The shop also hosts open houses for schools, and Santana says showing machines making good tools helps youngsters see they can make a good living in the industry — a point Santana brings home by taking touring students to the parking lot and pointing out the expensive trucks some of his machinists drive.
Paramount continues to foster deeper relationships with schools in other ways as well. The shop hosts instructors who are inexperienced in the trade, enabling them to shadow machinists to get a better sense of how a shop floor works. Schools are also increasingly inviting Northern Utah NTMA board members to serve on advisory boards and provide advice on machine tool purchases, as well as inviting some board members to speak in classrooms about the industry. Santana says that in the week of our interview, he had gone to three different schools to promote CNC machining. These visits can result in more than just awareness, with several of Paramount’s current apprentices discovering the shop and applying after a classroom visit.

Santana notes that the competition demographics have expanded even over the last few years, with more young women and girls taking part. Image courtesy of Northern Utah NTMA.
Apprenticeships
Apprenticeships are still seen as somewhat of a gamble in Northern Utah, according to Santana. He says that schools and shops alike are often waiting to see the results of pilot classes before investing in programs — with exceptions, such as the flourishing apprenticeship program run by Northern Utah NTMA member and 2024 Top Shops HR Honoree JD Machine. Even on Paramount Machining’s shop floor, several employees have yet to warm to the idea of the apprenticeship program the shop started in 2021.
Despite those doubts, the three apprentices who started at Paramount Machining as part of that inaugural class are still there, one programming a mill-turn, another a complex Tsugami machine and the last a multi-pallet machine. Not every apprentice stays, but Santana says 65-70% of apprentices have stayed with the shop, helping the shop build a reliable foundation of talent now and in the future.
As for how Paramount Machine has managed to hold on to as many apprentices as it does, Santana’s strategy sounds like the Northern Utah NTMA’s: trust them with the tech. Paramount Machining gives its apprentices and younger hires the opportunity to work with more complicated machines from the early stages of their careers, and it is these more complicated machines — and the implied trust that comes with running them — that most engage younger employees.

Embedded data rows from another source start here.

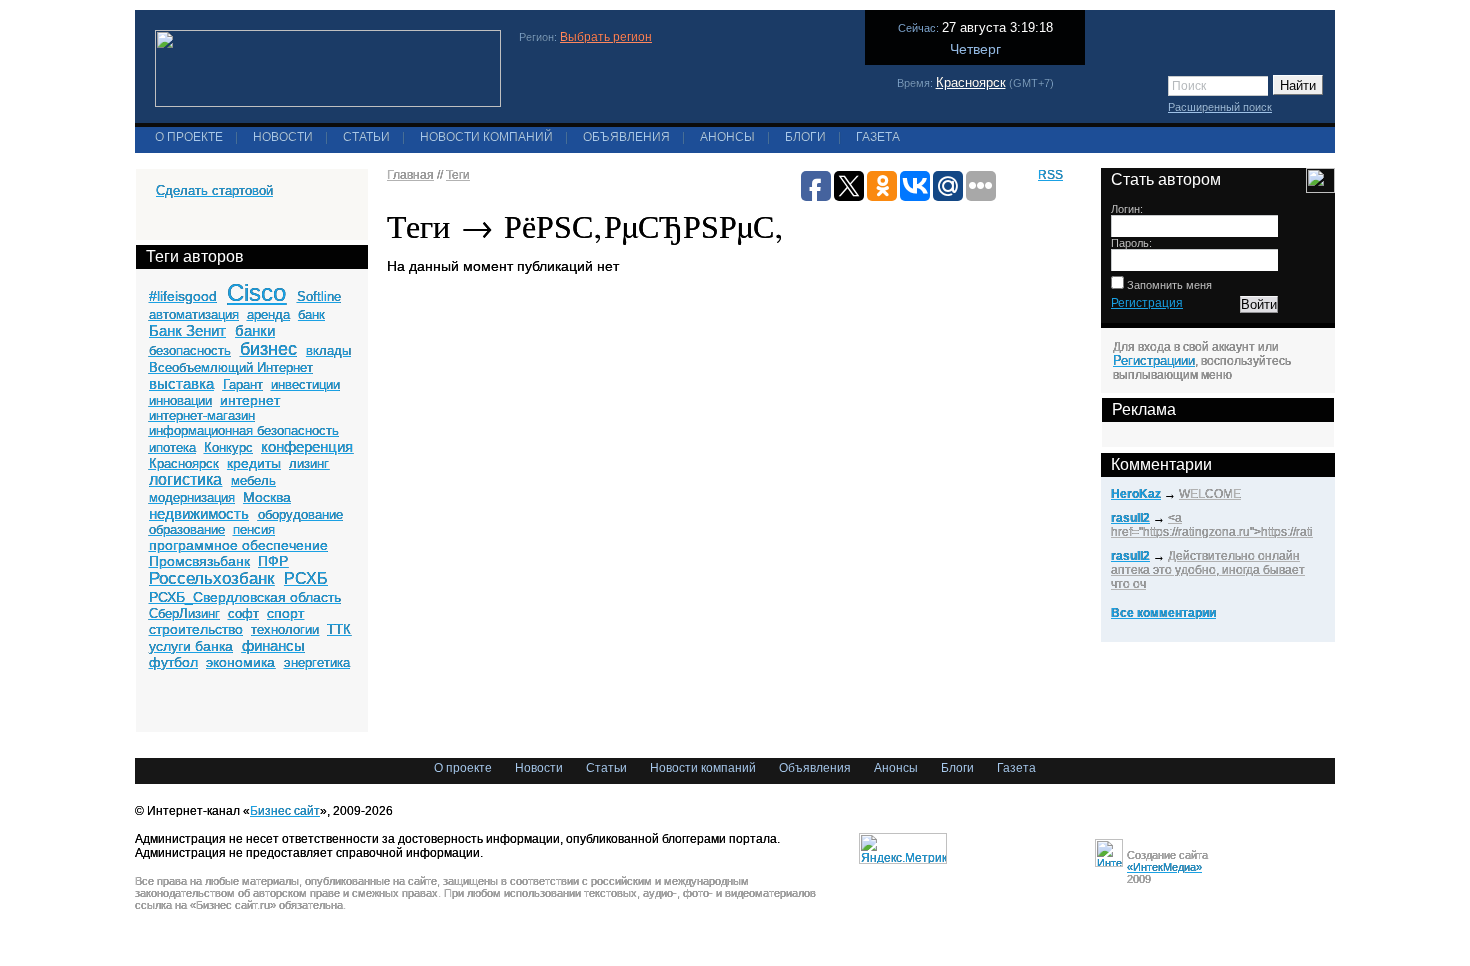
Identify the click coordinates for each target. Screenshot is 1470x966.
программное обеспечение (238, 545)
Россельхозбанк (211, 578)
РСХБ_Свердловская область (245, 597)
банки (255, 330)
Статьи (366, 137)
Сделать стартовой (214, 190)
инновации (180, 400)
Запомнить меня (1168, 285)
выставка (181, 383)
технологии (285, 629)
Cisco (256, 292)
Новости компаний (486, 137)
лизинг (309, 463)
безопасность (190, 350)
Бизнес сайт (285, 811)
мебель (253, 480)
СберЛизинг (184, 613)
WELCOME (1210, 494)
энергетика (317, 662)
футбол (173, 662)
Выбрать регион (606, 37)
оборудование (300, 514)
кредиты (254, 463)
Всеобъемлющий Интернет (231, 367)
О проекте (189, 137)
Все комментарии (1163, 613)
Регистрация (1147, 303)
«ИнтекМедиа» (1164, 867)
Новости (283, 137)
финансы (273, 645)
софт (243, 613)
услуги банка (191, 646)
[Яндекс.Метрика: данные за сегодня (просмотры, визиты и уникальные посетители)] (903, 848)
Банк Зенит (187, 330)
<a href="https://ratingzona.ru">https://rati (1212, 525)
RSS (1050, 175)
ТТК (339, 629)
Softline (319, 296)
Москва (267, 497)
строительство (196, 629)
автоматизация (194, 314)
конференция (307, 446)
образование (187, 529)
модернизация (192, 497)
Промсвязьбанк (199, 561)
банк (311, 314)
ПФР (273, 561)
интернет (250, 400)
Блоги (805, 137)
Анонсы (727, 137)
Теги (458, 175)
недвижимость (199, 513)
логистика (185, 479)
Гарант (243, 384)
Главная (410, 175)
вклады (328, 350)
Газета (878, 137)
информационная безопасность (244, 430)
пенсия (254, 529)
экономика (240, 662)
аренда (268, 314)
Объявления (626, 137)
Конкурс (228, 447)
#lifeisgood (183, 296)
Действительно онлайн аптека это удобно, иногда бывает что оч (1208, 570)
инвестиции (305, 384)
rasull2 (1130, 518)
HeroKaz (1136, 494)
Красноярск (971, 82)
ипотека (172, 447)
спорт (285, 613)
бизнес (268, 349)
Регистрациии (1154, 360)
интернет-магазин (202, 415)
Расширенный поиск (1220, 107)
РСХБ (306, 578)
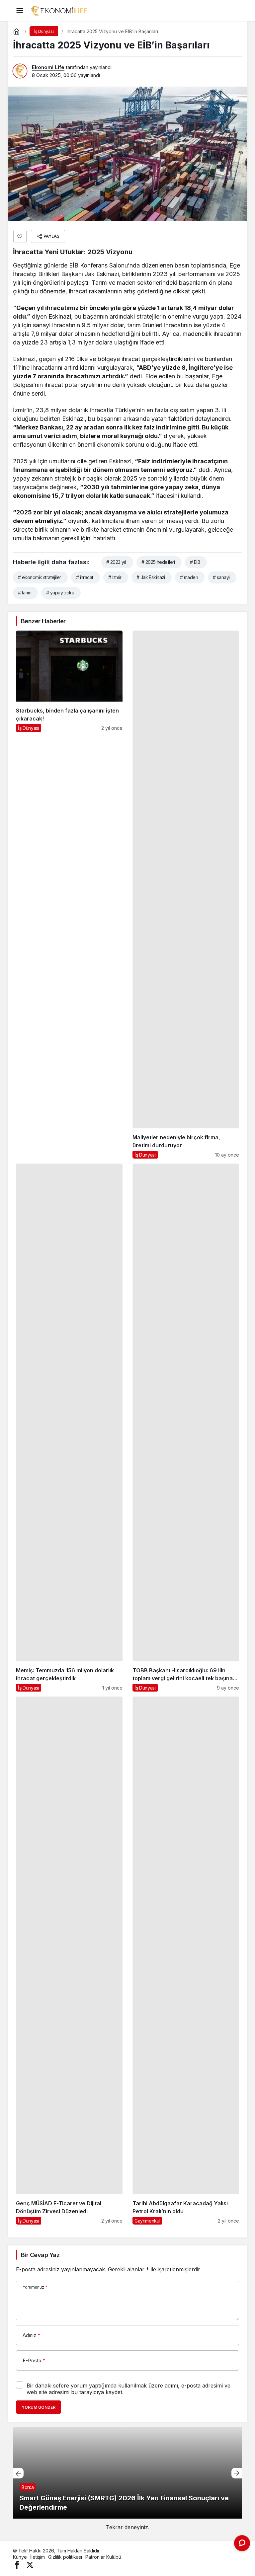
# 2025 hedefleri (158, 562)
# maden (189, 577)
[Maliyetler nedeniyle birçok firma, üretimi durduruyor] (185, 895)
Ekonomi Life (48, 67)
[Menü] (19, 10)
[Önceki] (18, 2473)
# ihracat (84, 577)
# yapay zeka (60, 592)
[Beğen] (20, 236)
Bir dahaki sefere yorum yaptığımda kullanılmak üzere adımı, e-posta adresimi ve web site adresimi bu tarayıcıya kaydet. (128, 2388)
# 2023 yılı (116, 562)
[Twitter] (30, 2564)
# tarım (24, 592)
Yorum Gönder (38, 2407)
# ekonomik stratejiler (39, 577)
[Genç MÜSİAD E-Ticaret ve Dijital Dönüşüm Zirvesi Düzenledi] (69, 1961)
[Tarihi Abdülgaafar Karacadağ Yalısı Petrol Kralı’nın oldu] (185, 1961)
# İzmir (115, 577)
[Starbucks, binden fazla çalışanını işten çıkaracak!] (69, 895)
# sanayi (221, 577)
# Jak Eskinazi (150, 577)
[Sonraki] (236, 2473)
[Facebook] (17, 2564)
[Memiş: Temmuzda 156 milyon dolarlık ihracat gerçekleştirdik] (69, 1428)
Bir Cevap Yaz (40, 2254)
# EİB (195, 562)
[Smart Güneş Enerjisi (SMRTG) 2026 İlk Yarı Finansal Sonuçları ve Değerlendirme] (127, 2473)
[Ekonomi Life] (59, 10)
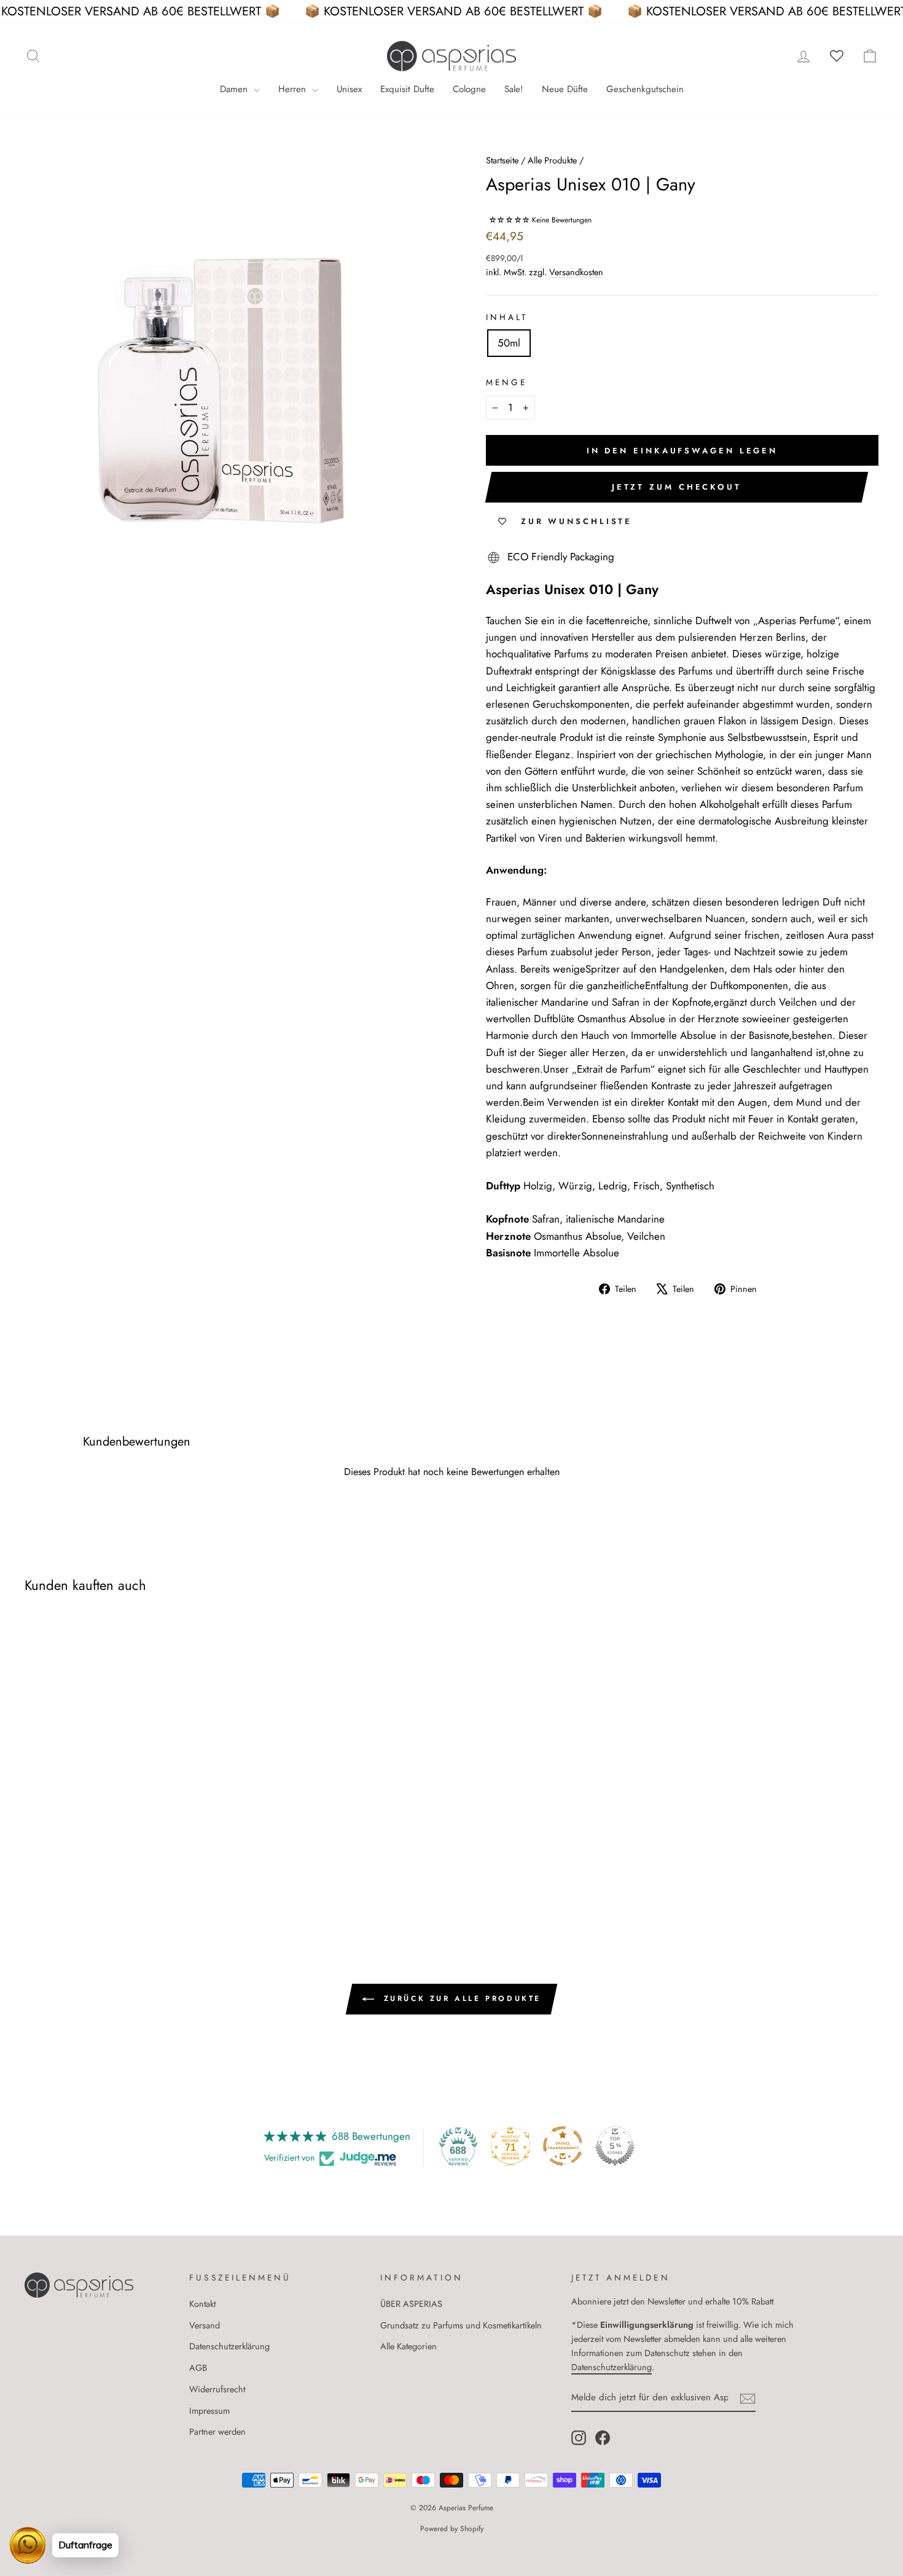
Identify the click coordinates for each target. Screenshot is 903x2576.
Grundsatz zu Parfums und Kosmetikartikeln (461, 2325)
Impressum (209, 2411)
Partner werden (217, 2431)
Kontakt (202, 2304)
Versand (204, 2325)
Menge (506, 382)
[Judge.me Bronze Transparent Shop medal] (562, 2146)
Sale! (513, 89)
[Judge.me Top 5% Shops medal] (615, 2146)
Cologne (469, 89)
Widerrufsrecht (217, 2389)
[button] (510, 220)
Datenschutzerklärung (229, 2346)
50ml (509, 342)
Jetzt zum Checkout (676, 487)
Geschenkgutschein (645, 89)
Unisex (349, 89)
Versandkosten (576, 272)
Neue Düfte (565, 89)
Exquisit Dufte (407, 89)
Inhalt (507, 317)
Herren (293, 89)
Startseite (502, 160)
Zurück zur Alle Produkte (460, 1998)
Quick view (126, 1812)
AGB (198, 2368)
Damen (235, 89)
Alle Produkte (552, 160)
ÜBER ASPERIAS (411, 2304)
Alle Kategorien (408, 2346)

Success in recruiting at the community level has thus directly and indirectly helped local shops recruit, providing not just candidates but the strategies to recruit more. It has also helped foster a sense of community, even more than the Northern Utah NTMA’s monthly meetings. Bryson says that while committee members often have differences of opinion on the specifics of how to accomplish recruitment goals, the effort toward pulling off each year’s competition sees everyone working toward one goal and finding common ground.